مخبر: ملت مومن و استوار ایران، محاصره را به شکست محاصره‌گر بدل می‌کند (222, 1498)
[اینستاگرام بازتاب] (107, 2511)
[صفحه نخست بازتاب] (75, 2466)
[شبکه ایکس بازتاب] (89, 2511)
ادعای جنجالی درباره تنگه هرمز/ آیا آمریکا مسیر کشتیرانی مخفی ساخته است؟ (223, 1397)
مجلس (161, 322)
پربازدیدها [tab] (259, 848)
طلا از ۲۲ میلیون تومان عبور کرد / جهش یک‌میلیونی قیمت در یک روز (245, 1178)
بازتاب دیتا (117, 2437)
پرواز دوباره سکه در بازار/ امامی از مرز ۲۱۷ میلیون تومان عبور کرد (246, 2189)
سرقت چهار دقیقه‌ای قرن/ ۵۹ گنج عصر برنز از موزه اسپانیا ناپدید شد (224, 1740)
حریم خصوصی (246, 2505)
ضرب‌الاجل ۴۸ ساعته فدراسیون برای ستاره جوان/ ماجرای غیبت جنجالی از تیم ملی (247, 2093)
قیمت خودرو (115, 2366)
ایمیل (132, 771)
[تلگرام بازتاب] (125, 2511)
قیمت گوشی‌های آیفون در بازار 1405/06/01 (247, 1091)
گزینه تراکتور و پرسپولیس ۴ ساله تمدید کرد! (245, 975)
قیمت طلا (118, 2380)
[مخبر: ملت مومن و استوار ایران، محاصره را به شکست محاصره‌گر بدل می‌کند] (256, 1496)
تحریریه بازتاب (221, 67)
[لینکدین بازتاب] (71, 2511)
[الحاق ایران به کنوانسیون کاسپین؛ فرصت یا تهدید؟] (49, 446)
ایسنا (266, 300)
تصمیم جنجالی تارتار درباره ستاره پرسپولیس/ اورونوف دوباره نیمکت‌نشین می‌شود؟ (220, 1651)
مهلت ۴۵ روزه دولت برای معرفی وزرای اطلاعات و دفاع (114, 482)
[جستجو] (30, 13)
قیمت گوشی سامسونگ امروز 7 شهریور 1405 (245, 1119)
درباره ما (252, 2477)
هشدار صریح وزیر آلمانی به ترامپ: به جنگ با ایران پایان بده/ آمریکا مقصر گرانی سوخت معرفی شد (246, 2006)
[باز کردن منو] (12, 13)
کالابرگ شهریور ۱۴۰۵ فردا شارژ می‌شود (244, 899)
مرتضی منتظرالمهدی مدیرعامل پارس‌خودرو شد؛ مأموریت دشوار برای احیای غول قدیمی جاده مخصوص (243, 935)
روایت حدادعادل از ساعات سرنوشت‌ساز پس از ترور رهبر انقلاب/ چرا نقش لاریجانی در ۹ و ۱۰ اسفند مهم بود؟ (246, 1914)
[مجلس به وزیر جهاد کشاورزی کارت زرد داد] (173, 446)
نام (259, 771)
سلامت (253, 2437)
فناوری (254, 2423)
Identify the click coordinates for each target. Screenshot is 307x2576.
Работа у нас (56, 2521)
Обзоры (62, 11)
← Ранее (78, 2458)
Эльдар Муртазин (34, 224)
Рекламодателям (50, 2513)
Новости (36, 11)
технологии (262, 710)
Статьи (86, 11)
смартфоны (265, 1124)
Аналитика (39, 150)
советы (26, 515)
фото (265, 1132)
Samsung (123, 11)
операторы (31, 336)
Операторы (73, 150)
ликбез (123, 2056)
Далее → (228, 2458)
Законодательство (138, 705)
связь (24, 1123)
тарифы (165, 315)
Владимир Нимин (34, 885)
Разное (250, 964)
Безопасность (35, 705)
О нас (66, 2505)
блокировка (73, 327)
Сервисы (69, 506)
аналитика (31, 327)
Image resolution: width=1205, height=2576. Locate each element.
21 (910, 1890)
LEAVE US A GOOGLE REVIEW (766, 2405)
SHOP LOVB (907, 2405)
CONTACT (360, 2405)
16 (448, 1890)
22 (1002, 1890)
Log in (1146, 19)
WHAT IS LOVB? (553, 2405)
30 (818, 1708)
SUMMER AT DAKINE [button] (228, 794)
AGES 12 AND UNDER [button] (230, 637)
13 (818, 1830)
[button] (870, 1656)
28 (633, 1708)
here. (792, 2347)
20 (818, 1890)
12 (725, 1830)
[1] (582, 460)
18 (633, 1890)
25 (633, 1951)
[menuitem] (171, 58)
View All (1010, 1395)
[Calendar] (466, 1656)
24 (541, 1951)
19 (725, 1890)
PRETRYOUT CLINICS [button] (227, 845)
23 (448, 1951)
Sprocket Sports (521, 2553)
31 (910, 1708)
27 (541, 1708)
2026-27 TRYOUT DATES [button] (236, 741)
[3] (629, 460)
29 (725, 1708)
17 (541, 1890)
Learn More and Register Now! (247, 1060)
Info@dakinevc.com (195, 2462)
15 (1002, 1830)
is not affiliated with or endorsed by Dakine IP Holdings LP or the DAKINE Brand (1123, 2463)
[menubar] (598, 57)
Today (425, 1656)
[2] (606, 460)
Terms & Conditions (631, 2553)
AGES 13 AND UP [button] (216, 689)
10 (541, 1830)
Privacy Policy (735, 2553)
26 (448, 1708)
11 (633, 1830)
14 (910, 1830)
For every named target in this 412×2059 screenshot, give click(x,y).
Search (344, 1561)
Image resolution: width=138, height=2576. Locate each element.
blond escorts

Aim of the exercise
Return only the lines of the records in which the string "شهریور" appears.

Your response
قیمت گوشی سامسونگ امروز 7 شهریور 1405 (245, 1119)
کالابرگ شهریور ۱۴۰۵ فردا شارژ می‌شود (244, 899)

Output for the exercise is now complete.